**本文:**
━━━━━━━━━━━━━━━━━━━━

2021/11/28【新型コロナウイルス:COVID-19】新型コロナの治療薬、今どうなってる? 新しい飲み薬が年内にも国内で実用化へ

世界的に大流行した新型コロナウイルスに対してはワクチンだけでなく、治療薬も開発が進んでいる。深刻な感染拡大となった第5波の医療現場では新しく導入された抗体医薬が使われた。最近、日本政府と米製薬会社は、開発した飲み薬の国内への供給について合意したと発表し、年内にも治療に使える薬が増えそうだ。ワクチンと治療薬の「二つの武器」がそろえば、この感染症を“特別扱い”しなくてもいい日が近づくかもしれない。

▽時間がかかる新薬開発

新型コロナを発症しても大半は自然に治っていく。ただ一部の感染者は重症化して死亡する。後遺症と呼ばれている症状が残ることもある。
発生が報告されてから世界中で最適な治療法が模索されてきた。新薬の開発には時間がかかるため、当初は別の病気の治療に使う既存の薬が選ばれた。そうした薬剤の中には後に有効性が示されず、「使用すべきでない」と周知されたものもあるので注意が必要だ。
治療については厚生労働省が「新型コロナウイルス感染症 診療の手引き」をまとめている。11月2日に公開された第6・0版で国内での使用が認められている薬として紹介されているのは5剤。新型コロナウイルス感染症に対して承認されたレムデシビル(商品名ベクルリー)、バリシチニブ(オルミエント)、カシリビマブ/イムデビマブ(ロナプリーブ)、ソトロビマブ(ゼビュディ)、重症感染症への適応があるデキサメタゾンだ。

━━━━━━━━━━━━━━━━━━━━

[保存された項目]
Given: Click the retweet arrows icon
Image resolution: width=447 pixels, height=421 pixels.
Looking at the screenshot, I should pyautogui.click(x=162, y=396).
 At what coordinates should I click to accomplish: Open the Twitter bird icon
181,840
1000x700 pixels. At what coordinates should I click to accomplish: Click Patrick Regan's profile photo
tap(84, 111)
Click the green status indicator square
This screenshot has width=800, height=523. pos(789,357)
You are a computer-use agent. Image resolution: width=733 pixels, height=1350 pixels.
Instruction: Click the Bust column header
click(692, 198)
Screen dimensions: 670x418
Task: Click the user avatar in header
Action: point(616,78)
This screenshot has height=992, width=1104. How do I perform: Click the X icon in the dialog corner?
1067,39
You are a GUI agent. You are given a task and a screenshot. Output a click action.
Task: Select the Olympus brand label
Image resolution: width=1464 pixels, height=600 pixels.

━━━━━━━━━━━━━━━━━━━━

**読解の応用:**
a) 本文によると、厚生労働省の診療の手引き第6・0版は、国内での使用が認められている薬を紹介している。その薬剤名をすべて挙げよ。
b) 本文から、「世界的に大流行した新型コロナ」を含む語句で始まり「ものもあるので注意が必要だ。」で終わる部分を、一字も変えずに返せ。

**解答:**
a)
- レムデシビル(商品名ベクルリー)
- バリシチニブ(オルミエント)
- カシリビマブ/イムデビマブ(ロナプリーブ)
- ソトロビマブ(ゼビュディ)
- デキサメタゾン

b)
世界的に大流行した新型コロナウイルスに対してはワクチンだけでなく、治療薬も開発が進んでいる。深刻な感染拡大となった第5波の医療現場では新しく導入された抗体医薬が使われた。最近、日本政府と米製薬会社は、開発した飲み薬の国内への供給について合意したと発表し、年内にも治療に使える薬が増えそうだ。ワクチンと治療薬の「二つの武器」がそろえば、この感染症を“特別扱い”しなくてもいい日が近づくかもしれない。

▽時間がかかる新薬開発

新型コロナを発症しても大半は自然に治っていく。ただ一部の感染者は重症化して死亡する。後遺症と呼ばれている症状が残ることもある。
発生が報告されてから世界中で最適な治療法が模索されてきた。新薬の開発には時間がかかるため、当初は別の病気の治療に使う既存の薬が選ばれた。そうした薬剤の中には後に有効性が示されず、「使用すべきでない」と周知されたものもあるので注意が必要だ。